A daft piece of sci-fi hokum renowed for its troubled shoot (original director, Star Wars designer John Barry, died two weeks in) and for the script being done by celebrated British author Martin Amis. The best you can say for its prattling about sexual politics and daft sci-fi foibles is that it musters a campy quality born of its crackpot contrivances, and there is an icky bit where Fawcett nearly loses her eyeball. What was clever-soul Amis thinking? Was it that he was young, and didn’t know better? Although there is a delicious candidness to Benson’s chat-up line: “You’ve got a great body, can I use it?”

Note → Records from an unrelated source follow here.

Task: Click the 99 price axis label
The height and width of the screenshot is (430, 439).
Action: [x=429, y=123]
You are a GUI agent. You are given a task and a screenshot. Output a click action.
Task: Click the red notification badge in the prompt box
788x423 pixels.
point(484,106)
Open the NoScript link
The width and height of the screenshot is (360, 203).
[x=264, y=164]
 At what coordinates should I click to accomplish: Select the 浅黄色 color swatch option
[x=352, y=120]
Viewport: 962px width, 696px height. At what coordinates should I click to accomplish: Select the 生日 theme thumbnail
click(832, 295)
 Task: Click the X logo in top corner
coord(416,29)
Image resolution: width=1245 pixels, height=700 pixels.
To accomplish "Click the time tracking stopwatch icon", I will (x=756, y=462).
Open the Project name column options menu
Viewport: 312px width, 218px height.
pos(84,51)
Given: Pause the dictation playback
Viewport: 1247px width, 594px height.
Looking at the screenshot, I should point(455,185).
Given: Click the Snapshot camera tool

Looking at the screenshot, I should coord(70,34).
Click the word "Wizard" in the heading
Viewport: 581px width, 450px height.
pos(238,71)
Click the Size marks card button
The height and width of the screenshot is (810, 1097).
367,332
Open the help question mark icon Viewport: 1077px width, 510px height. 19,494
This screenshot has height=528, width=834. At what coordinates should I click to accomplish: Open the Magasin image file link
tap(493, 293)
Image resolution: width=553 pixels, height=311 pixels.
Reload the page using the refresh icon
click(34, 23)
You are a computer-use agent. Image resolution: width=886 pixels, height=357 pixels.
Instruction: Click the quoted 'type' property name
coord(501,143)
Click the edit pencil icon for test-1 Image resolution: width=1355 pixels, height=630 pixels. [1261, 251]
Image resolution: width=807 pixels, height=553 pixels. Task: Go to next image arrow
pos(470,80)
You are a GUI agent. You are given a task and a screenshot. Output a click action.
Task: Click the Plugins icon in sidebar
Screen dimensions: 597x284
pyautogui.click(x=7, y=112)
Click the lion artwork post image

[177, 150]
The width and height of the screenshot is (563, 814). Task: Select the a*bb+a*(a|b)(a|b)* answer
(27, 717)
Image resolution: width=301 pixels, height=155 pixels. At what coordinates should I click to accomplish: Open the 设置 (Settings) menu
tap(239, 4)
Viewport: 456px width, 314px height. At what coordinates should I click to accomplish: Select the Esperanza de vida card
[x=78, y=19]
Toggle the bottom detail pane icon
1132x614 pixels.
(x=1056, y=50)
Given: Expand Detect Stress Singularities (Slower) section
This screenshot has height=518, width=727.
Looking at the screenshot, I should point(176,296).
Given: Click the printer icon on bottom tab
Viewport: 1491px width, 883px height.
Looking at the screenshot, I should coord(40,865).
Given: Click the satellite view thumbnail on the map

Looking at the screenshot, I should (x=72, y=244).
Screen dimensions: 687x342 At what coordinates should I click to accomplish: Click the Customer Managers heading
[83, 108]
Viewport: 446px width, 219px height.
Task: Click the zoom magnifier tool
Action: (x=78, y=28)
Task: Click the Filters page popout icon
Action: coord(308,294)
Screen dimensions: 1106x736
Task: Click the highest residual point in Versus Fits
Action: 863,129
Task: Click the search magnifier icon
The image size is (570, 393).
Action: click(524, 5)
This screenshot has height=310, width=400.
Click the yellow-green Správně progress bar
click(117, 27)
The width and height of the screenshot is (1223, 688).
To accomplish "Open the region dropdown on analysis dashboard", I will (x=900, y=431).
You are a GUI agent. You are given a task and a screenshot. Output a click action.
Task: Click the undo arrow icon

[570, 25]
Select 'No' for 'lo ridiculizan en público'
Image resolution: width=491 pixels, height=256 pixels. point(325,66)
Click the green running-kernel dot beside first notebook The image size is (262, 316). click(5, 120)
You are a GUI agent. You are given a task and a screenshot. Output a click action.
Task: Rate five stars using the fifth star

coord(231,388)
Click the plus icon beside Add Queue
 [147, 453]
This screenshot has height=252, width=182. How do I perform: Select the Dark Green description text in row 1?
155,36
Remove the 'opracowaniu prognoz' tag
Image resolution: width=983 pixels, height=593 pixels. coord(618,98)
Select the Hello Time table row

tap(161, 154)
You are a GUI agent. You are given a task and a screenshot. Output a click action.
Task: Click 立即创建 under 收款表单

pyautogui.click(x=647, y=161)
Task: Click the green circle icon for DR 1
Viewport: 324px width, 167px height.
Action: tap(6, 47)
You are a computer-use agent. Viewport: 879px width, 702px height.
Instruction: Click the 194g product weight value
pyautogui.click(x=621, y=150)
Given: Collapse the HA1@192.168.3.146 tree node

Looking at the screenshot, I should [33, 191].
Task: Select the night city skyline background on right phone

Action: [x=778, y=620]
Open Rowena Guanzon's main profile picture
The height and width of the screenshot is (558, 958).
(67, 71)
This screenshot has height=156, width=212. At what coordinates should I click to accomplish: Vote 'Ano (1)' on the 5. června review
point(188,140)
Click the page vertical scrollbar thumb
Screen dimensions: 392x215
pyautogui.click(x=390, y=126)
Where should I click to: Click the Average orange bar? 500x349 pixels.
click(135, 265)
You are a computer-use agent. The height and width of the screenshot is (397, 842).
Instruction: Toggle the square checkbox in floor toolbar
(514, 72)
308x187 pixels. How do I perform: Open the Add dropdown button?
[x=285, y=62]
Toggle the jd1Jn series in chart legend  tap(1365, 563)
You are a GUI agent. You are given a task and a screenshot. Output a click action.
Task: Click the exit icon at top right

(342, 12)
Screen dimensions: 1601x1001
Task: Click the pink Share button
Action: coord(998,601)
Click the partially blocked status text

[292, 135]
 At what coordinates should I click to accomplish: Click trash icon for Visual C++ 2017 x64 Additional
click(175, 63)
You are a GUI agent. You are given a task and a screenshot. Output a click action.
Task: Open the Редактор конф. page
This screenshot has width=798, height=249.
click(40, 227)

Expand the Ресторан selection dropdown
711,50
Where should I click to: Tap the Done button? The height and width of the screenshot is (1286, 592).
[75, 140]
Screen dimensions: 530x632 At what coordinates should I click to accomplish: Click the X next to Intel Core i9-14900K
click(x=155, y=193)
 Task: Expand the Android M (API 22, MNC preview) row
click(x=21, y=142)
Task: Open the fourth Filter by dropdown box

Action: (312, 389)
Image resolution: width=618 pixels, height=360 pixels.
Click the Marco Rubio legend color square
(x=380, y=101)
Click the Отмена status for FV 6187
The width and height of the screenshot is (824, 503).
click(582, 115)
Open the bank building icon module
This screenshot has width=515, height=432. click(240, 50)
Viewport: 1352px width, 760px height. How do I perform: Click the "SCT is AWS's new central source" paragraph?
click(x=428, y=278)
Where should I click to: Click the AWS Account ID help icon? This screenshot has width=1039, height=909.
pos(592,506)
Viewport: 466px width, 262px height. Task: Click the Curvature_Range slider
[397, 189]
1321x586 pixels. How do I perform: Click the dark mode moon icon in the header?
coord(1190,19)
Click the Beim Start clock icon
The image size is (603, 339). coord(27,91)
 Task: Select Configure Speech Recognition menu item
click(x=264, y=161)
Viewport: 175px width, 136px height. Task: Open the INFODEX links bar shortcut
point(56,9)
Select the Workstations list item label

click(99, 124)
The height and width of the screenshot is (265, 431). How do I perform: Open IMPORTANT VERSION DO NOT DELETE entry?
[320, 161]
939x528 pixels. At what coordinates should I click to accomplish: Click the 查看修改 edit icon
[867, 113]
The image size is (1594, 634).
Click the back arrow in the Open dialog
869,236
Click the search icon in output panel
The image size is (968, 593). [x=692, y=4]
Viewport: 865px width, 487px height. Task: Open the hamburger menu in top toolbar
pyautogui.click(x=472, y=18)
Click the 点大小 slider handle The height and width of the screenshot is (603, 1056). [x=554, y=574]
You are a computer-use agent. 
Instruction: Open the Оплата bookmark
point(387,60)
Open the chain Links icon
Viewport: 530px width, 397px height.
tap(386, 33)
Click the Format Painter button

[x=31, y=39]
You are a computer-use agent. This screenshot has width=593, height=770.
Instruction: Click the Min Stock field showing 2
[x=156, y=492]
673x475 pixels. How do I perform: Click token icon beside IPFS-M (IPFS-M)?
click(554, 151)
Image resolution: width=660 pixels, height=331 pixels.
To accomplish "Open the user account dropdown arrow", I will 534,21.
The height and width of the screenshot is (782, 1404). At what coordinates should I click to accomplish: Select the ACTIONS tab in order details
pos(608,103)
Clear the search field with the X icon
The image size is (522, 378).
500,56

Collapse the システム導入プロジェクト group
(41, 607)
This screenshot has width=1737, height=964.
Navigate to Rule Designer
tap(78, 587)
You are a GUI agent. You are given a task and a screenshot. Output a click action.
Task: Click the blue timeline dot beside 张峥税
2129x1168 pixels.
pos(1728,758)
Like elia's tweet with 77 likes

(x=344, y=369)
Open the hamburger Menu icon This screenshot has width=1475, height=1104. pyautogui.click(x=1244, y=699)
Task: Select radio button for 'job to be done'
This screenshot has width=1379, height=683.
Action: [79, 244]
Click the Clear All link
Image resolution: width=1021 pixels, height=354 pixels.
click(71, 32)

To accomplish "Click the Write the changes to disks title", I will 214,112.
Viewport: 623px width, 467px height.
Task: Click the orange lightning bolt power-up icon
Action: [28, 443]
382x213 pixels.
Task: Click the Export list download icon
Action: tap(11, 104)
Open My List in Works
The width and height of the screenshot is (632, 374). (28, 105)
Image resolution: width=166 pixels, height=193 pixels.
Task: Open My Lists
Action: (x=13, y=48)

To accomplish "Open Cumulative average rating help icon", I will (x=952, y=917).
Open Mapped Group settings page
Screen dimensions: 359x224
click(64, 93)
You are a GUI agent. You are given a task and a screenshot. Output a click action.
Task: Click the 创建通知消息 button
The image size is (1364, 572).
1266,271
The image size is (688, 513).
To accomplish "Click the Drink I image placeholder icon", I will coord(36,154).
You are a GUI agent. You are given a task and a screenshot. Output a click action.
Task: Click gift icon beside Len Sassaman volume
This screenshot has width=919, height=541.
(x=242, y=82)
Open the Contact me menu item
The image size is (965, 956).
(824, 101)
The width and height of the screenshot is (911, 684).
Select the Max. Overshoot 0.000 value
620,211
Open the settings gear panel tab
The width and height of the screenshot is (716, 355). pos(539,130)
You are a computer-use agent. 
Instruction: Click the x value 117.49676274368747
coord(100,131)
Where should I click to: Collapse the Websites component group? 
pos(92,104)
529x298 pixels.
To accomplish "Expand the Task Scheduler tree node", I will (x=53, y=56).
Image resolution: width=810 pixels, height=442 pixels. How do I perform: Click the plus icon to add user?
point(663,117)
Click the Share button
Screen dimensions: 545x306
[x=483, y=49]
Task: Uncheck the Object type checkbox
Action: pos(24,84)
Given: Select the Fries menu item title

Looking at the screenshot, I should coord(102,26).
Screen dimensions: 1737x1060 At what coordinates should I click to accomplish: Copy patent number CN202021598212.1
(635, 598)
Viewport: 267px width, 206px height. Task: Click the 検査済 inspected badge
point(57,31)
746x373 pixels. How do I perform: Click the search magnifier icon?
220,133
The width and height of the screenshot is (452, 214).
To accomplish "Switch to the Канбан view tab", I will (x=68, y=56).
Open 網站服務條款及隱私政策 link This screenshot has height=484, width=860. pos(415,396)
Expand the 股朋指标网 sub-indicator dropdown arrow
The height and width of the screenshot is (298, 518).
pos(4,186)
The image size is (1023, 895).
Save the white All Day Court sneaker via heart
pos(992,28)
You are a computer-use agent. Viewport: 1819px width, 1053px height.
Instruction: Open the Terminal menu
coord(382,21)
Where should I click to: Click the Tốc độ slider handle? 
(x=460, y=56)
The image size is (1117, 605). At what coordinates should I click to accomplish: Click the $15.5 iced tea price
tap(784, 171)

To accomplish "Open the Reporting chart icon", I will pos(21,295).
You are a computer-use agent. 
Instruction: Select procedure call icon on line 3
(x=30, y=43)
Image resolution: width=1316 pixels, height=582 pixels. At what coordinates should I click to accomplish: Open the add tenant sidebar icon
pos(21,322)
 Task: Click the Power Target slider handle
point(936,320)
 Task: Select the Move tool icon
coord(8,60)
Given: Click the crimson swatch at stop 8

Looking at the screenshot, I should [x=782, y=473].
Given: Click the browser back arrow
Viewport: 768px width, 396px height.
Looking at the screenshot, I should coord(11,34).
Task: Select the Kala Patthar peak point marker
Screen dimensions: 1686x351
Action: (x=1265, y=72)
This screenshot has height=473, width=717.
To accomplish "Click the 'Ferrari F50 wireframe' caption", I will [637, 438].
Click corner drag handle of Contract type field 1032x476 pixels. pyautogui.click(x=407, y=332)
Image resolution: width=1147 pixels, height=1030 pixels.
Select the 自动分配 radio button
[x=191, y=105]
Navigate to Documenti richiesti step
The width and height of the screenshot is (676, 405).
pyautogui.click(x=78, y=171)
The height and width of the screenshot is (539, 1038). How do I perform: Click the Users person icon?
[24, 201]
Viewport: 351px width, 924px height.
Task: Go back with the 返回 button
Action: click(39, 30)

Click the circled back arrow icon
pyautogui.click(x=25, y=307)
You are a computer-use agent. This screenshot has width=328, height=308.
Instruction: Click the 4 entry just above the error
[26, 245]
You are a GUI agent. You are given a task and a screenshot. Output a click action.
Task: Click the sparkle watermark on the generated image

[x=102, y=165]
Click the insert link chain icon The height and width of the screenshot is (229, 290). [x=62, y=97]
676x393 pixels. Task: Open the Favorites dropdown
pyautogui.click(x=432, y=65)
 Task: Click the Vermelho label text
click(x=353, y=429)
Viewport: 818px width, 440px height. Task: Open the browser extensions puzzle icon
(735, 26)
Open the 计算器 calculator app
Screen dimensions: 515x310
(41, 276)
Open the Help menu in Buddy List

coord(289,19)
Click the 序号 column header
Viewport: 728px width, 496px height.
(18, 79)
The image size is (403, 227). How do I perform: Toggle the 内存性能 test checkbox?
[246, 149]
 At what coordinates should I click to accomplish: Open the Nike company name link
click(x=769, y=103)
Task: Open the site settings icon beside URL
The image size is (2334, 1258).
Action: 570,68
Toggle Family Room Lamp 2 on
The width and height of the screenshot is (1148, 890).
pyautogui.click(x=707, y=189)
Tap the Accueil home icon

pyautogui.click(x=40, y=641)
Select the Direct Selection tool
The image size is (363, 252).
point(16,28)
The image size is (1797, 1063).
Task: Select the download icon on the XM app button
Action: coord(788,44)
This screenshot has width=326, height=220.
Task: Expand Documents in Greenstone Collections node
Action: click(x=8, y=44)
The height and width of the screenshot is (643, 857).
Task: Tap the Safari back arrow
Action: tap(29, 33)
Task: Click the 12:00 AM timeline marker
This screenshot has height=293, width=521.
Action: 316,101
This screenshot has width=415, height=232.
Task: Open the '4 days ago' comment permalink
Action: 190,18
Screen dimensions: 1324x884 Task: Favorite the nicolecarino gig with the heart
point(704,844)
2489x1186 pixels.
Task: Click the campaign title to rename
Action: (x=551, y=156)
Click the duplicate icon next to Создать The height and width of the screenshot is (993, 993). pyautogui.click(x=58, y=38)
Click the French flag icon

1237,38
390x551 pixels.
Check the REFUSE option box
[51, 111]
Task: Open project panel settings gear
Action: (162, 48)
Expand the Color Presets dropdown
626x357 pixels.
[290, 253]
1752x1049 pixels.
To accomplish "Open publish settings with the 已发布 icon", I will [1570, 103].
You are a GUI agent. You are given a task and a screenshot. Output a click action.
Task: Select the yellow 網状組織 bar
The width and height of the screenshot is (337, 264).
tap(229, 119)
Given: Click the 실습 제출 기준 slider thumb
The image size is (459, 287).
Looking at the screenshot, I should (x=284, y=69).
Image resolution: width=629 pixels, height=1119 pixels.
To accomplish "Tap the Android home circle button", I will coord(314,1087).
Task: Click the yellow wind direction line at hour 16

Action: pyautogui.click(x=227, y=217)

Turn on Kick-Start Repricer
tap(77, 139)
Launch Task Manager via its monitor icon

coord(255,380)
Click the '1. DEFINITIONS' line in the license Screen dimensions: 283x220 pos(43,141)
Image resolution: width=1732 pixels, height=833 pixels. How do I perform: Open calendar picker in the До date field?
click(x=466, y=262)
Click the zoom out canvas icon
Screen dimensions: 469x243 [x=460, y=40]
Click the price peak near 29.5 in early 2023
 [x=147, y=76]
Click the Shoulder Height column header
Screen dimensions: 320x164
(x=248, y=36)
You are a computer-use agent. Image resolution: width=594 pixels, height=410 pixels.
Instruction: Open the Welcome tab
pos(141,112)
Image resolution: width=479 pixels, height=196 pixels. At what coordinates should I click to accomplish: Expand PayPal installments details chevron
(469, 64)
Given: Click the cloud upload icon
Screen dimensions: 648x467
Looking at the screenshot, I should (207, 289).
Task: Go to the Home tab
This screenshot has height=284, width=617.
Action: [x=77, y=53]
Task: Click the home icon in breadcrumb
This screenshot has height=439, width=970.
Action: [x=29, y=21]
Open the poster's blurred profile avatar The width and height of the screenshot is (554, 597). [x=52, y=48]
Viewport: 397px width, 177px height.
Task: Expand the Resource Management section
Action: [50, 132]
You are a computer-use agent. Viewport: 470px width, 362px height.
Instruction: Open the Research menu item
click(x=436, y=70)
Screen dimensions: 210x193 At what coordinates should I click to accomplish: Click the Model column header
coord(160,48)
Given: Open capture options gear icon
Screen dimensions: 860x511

It starts off as a dumb love triangle, then the robot joins in (not something even the freakiest of fetishists are going to stomach). Character motivations, especially Kettle’s evil Benson, remain foggy, giving the film no sense of why events are happening. Is this really a film about everyone wanting to shag Farrar Fawcett? In space. Who knows, the film, absent of logic, is not about to tell us. Then, when it turns into a chase movie, as the robot Hector, evidently a man in a suit, goes whacko.
Much is made of the hardware, as if they had aspirations to the Kubrickian warnings of technology run rife (not sure he had this in mind), but the effects are painfully clunky and it has Fawcett in a leading role. Douglas and Keitel just look embarrassed. As they should.